I want to posit the idea of taking a slow,
Mindful,
Calm breath in response to your own emotional triggers,
In response to overwhelm,
In response to you losing your temper,
To getting angry.
It's very easy as an employee,
As a boss,
As a parent to blame the other person,
To see a situation arising,
To feel that anger arising inside you and to put it upon the other person.
Now they may be quote unquote at fault,
But your emotions really ultimately have nothing to do with them,
Right?
Part of the emotionality,
Part of the anger,
Part of that overwhelm is your response to them.
Maybe it's a perception of being used or abused or jaded or taken for granted of.
There's something at the core that's causing you to get angry because other times those same actions won't evoke or elicit the same response in you.
Now yes,
There are moments that are more frustrating than others,
But regardless,
It would be a good practice to be able to recognize it when it's happening,
To take a step back and take a slow,
Calm,
Mindful breath to get back to focus,
To get back on board and to be calm.
Because I tell you what,
In every one of those situations,
Being calm will help to diffuse the situation.
Being calm allows you to detach,
To see the truth and then act in a better way.

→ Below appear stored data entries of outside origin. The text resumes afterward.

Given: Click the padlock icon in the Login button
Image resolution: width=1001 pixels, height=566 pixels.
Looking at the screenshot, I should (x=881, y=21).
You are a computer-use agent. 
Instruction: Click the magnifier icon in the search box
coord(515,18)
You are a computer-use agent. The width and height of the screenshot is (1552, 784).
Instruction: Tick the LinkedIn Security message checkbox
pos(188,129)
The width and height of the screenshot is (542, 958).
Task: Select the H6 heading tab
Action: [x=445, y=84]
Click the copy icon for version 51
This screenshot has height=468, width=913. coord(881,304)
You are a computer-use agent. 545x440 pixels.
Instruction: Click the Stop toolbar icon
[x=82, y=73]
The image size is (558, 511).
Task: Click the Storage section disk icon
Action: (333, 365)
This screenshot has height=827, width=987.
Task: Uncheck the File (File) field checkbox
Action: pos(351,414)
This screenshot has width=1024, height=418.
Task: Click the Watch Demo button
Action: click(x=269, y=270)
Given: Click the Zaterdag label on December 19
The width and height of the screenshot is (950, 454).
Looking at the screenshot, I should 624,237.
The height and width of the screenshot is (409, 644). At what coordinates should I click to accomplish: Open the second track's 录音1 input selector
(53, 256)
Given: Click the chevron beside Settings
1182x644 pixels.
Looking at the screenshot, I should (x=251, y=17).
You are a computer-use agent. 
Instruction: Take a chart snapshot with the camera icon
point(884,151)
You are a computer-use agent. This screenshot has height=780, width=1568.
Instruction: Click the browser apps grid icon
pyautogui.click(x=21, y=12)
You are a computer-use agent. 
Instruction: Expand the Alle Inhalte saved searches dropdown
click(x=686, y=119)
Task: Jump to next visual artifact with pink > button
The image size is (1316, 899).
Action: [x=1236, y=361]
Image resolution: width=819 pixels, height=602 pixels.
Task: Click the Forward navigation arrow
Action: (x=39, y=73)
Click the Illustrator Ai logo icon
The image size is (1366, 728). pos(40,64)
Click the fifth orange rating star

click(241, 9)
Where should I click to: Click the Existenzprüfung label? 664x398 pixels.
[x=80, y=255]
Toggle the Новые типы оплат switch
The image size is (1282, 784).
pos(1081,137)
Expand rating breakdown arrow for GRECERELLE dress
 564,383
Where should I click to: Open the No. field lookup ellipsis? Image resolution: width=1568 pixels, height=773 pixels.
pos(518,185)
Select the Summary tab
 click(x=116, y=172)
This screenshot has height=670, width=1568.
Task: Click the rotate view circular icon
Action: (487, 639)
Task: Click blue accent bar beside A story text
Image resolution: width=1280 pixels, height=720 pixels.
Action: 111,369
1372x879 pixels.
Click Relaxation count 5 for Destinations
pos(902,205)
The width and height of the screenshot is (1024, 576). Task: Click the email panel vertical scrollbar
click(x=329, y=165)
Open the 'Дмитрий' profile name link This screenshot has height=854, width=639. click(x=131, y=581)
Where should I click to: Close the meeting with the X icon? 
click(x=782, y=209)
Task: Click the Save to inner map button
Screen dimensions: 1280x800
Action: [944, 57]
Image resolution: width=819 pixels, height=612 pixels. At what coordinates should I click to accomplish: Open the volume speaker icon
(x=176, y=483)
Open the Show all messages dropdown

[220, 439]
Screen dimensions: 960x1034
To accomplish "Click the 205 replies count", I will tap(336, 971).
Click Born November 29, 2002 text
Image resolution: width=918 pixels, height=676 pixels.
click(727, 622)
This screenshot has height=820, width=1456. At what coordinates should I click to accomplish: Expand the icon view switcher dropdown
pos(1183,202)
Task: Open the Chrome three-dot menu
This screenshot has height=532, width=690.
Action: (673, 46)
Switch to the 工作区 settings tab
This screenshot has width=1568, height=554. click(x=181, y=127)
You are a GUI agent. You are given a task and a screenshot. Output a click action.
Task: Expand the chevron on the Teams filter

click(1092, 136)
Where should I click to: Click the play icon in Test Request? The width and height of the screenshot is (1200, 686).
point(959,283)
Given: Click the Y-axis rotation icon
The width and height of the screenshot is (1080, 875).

When you're overwhelmed emotionally,
Your decision making is limited.
The choices you make and what you do are not your best work.
So it's better and beneficial to always calm yourself down.
So embracing this truth,
I've taken to recognizing as best as possible when I'm upset.
If I find myself angry or upset at someone else,
That itself is the sign that I need to calm down.
Now there is legitimate feelings that are arising due to whatever's happening,
But the fact that I feel angry at someone else,
The fact that I'm overwhelmed,
That feeling of overwhelm at an externality is the trigger.
That is the trigger.
When I notice that,
That's when I take the slow,
Calm breath.
That's when I take the action to calm myself down.
I feel the overwhelm arising.
It's like all that thing's happening.
And I notice this push and pull.
I want to keep speaking.
I want to keep yelling.
I want to keep doing.
I want to fix the problem now.
But then I recognize,
Oh,
This is happening again.
I'm not calm.
I need to calm myself down and then from that calm space,
Calm me will be able to better address this situation.
But the thing here is that I've had to learn to trust my future calm self.
I want to fix the problem.
I'm anxious.
I'm angry.
I'm overwhelmed.
It needs to be fixed now.
I'm sure you've had those feelings.
But instead,
It's better to learn to trust your future self.
Go,
Okay,
I am compromised right now.
Until I'm not compromised,
I.
E.
Until I'm calm,
Nothing of what I do here will be of ultimate long-term worth.
It might feel better to yell in the moment or run and hide in the moment or do any other number of things,
But the best thing you can do is to calm yourself down.
This is evoking a practice that hopefully you have every day,
The daily routine of meditation or calm breathing or whatever your practice is.
I would suggest to leverage that in the same way that you would leverage the strength you gain from daily lifting in the gym to real-world tasks.
Leverage that feeling and apply it to your life.
Use those skills you've learned on the meditation mat every day to take a slow,
Calm breath,
To take two minutes of slow,
Calm breathing,
And then return to the problem if it still is a problem.
Because I tell you what,
A good 70 to 80 to 90% of the time,
I realize that the problem is in me.
I'm overwhelmed.
I'm frustrated.
I'm anxious.
And the other person is just responding to me and my emotionality.
Once I calm down,
I see the actual reality from a detached perspective,
And I can work through it.
Don't worry if you notice yourself getting overwhelmed,
Angry,
Anxious,
Emotional.
Take a breath,
Take two minutes of breathing,
Then come back to it from a detached perspective.
And trust me,
Your decision-making will thank you.